Many fungi grow as networks of thin filaments called hyphae, which tunnel through soil, wood, or other substrates. New growth happens almost exclusively at the tips of these filaments, allowing the fungus to feed as it grows, essentially coupling the act of exploration with nutrient extraction. This is why you’ll sometimes see mold spreading outward in a circle: the organism is actively expanding into new food sources.
How Fungi Reproduce
Reproduction is one of the clearest markers of life, and fungi reproduce in multiple ways. Sexual reproduction involves the fusion of two cells, followed by a specialized form of cell division that shuffles genetic material, producing genetically unique offspring. This process generates different types of spores depending on the fungal group: the familiar mushroom, for instance, is actually a spore-producing structure built by a much larger underground fungal network.
Asexual reproduction is even more common. Many molds reproduce exclusively this way, producing airborne spores called conidia from specialized structures. Yeasts simply bud off new cells from existing ones. Some fungi can also fragment their filaments into pieces that each grow into a new organism, or form thick-walled resting spores that survive harsh conditions and germinate later when the environment improves. This reproductive flexibility is one reason fungi have colonized nearly every habitat on Earth.
Why the Confusion Exists
The question of whether fungi are alive often comes from the same instinct that makes people wonder about viruses. Viruses can reproduce, but only by hijacking another organism’s cellular machinery. They have no metabolism of their own, and most biologists classify them as non-living for that reason. Fungi are fundamentally different. They have their own cells, their own metabolism, and their own ability to grow and reproduce independently. Each fungal cell contains a nucleus, organelles, and all the molecular machinery needed to sustain life on its own terms.
Another source of confusion is that fungi sometimes appear on dead or decaying matter, which can make them look like part of the decay rather than a living organism causing it. But that decaying log covered in shelf fungi is actually a feeding site. The fungus is alive and actively digesting the wood, recycling carbon and nutrients back into the ecosystem. Without fungi performing this role, dead plant material would accumulate far faster than it could break down, and critical nutrients would remain locked away from other organisms.

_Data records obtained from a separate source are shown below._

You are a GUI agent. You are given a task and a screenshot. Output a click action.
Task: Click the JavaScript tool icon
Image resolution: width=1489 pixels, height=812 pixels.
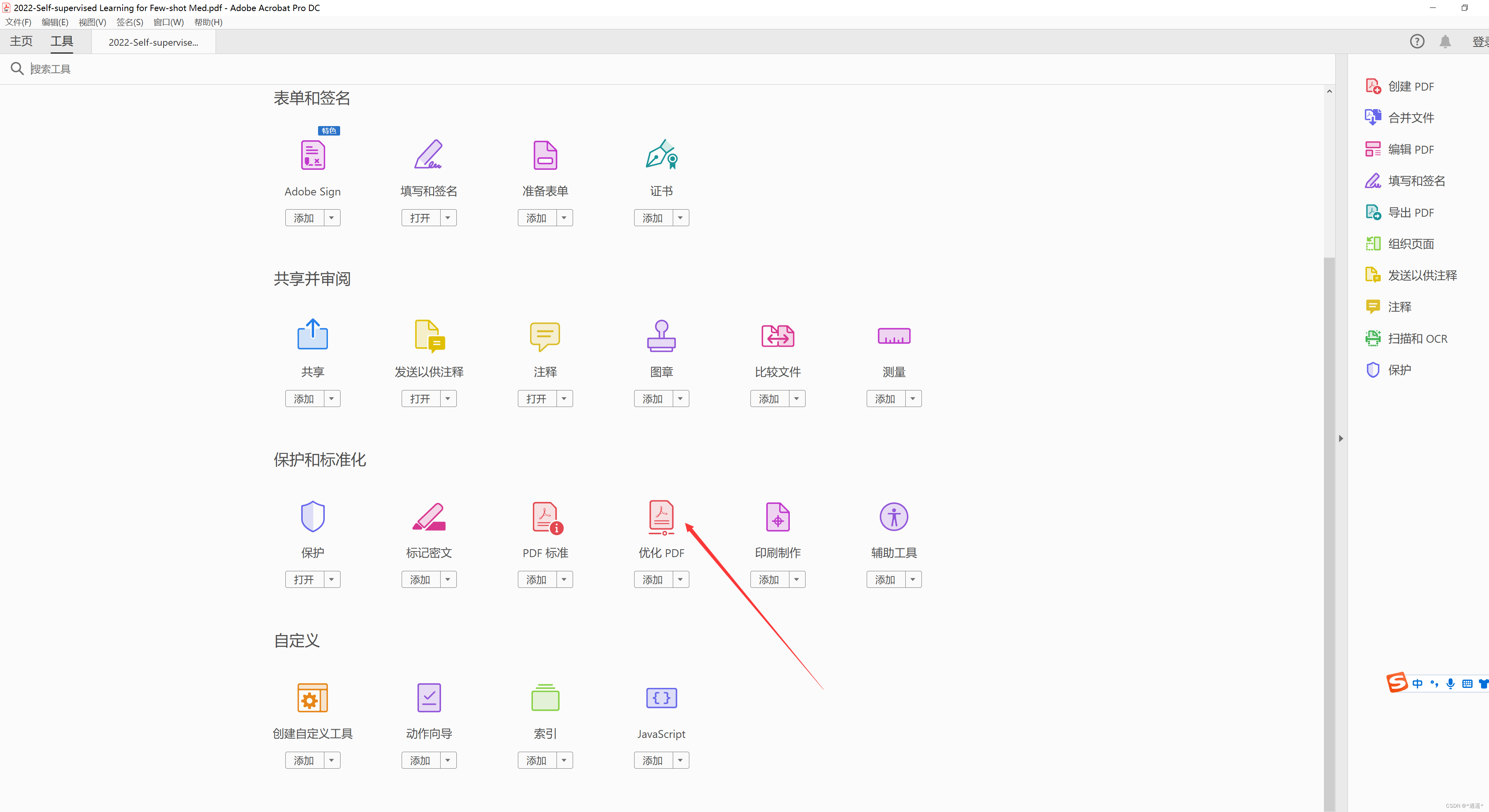click(x=661, y=698)

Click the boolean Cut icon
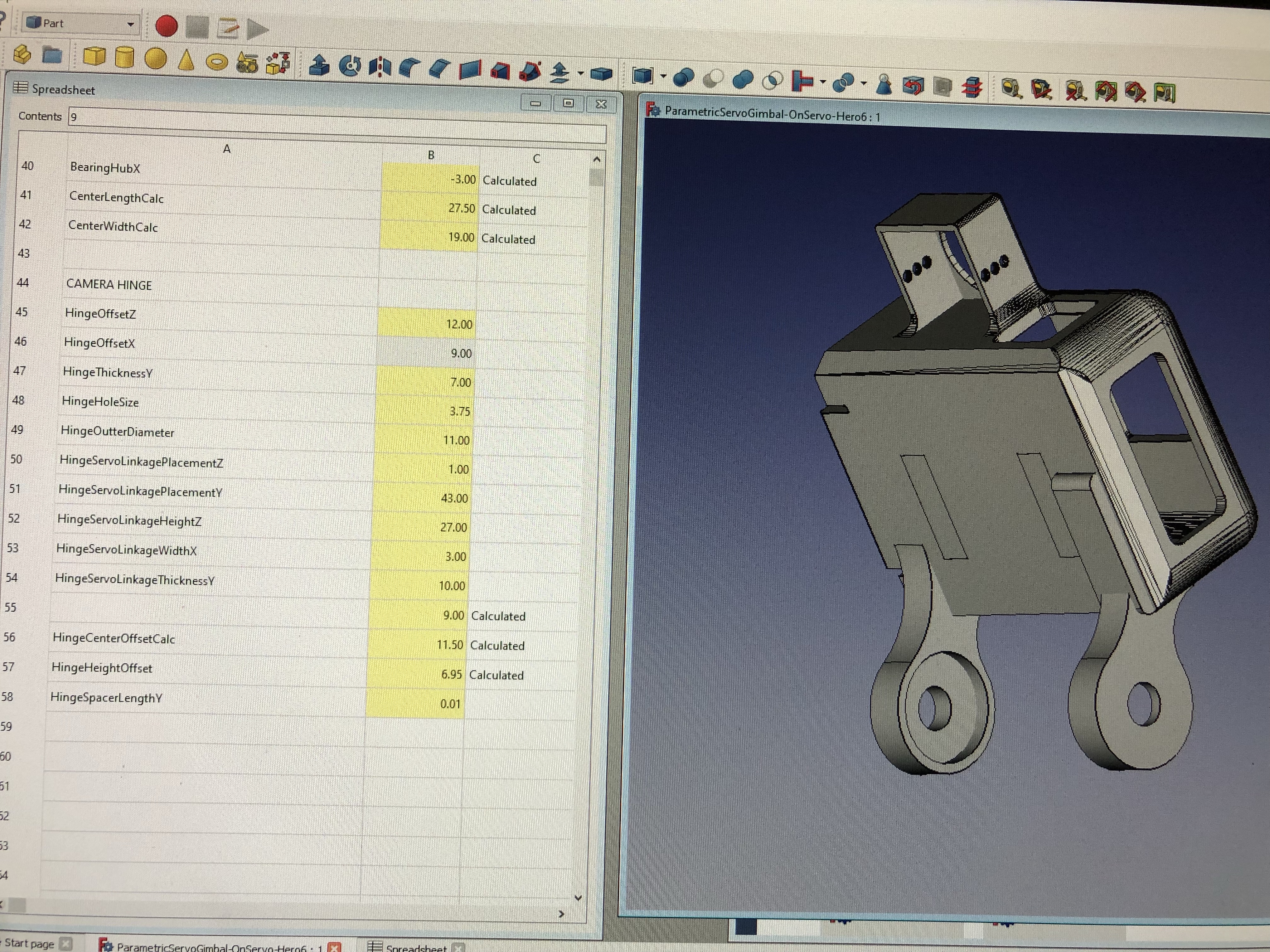714,79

The Scale of Fungal Diversity
Over 97% of the roughly 155,000 known fungal species belong to just two major groups: the ascomycetes (about 99,000 species, including cup fungi, molds, yeasts, and the fungi that form lichens) and the basidiomycetes (about 53,000 species, including mushrooms, rusts, and smuts). Early scientific estimates suggested around 1.5 million total fungal species exist on Earth, but more recent work hints the true number could be several million. New species are described regularly, many from soil, ocean sediments, and the tissues of other organisms where fungi live as hidden partners or parasites.
This enormous diversity reflects how successful fungi are as living organisms. They thrive in forests, deserts, deep ocean floors, arctic tundra, and inside the bodies of plants and animals. Some form beneficial partnerships with plant roots, extending the plant’s ability to absorb water and minerals. Others cause diseases in crops, animals, and humans. A few can even survive the vacuum and radiation of outer space. None of this would be possible if fungi weren’t fully, unambiguously alive.